## Information shown:
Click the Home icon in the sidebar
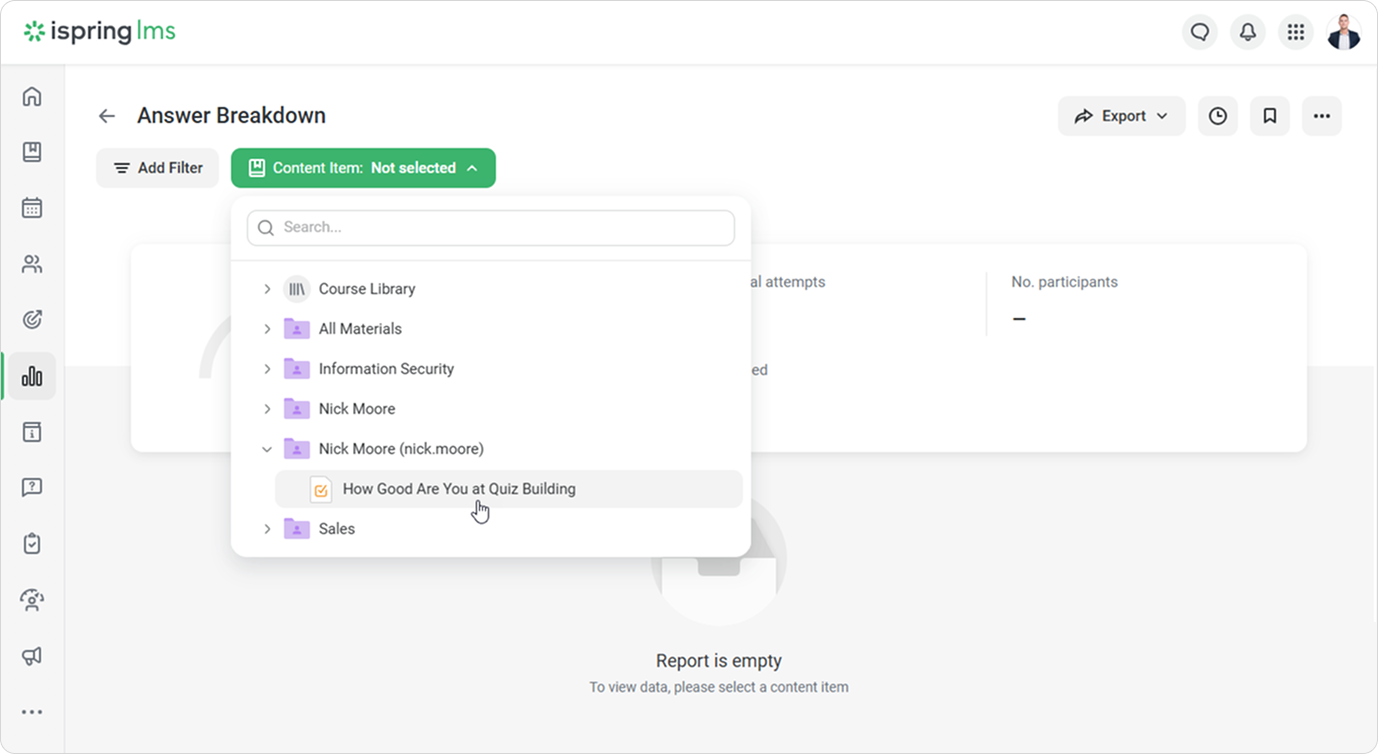This screenshot has height=754, width=1378. [x=32, y=96]
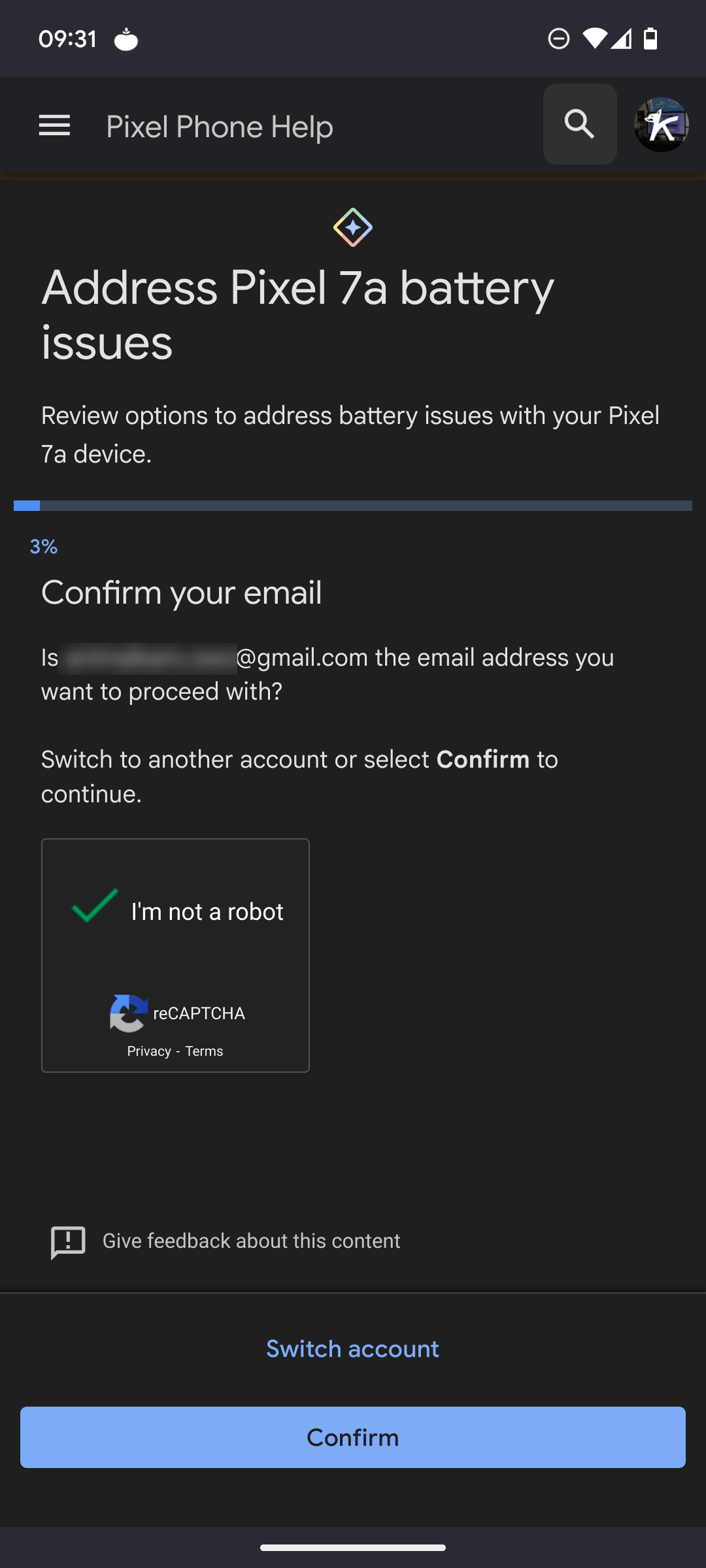Click the reCAPTCHA logo
The height and width of the screenshot is (1568, 706).
(x=129, y=1013)
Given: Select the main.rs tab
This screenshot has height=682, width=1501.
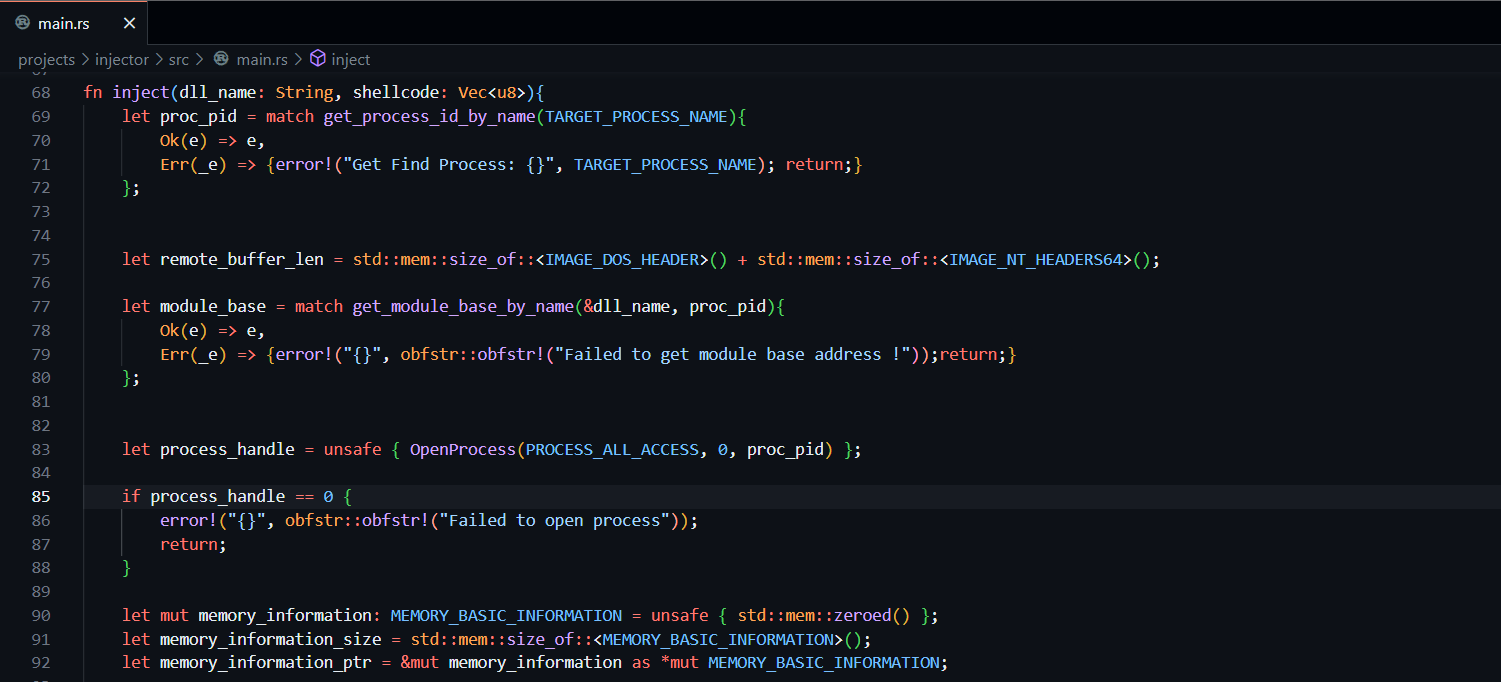Looking at the screenshot, I should point(74,23).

## Work order:
Verbatim copy without images: write the records above out in full.

## Output for this exercise:
Click the Home icon in the sidebar
This screenshot has height=754, width=1378. [x=32, y=96]
Click the reCAPTCHA logo
The height and width of the screenshot is (1568, 706).
(x=129, y=1013)
Given: Select the main.rs tab
This screenshot has height=682, width=1501.
Looking at the screenshot, I should point(74,23).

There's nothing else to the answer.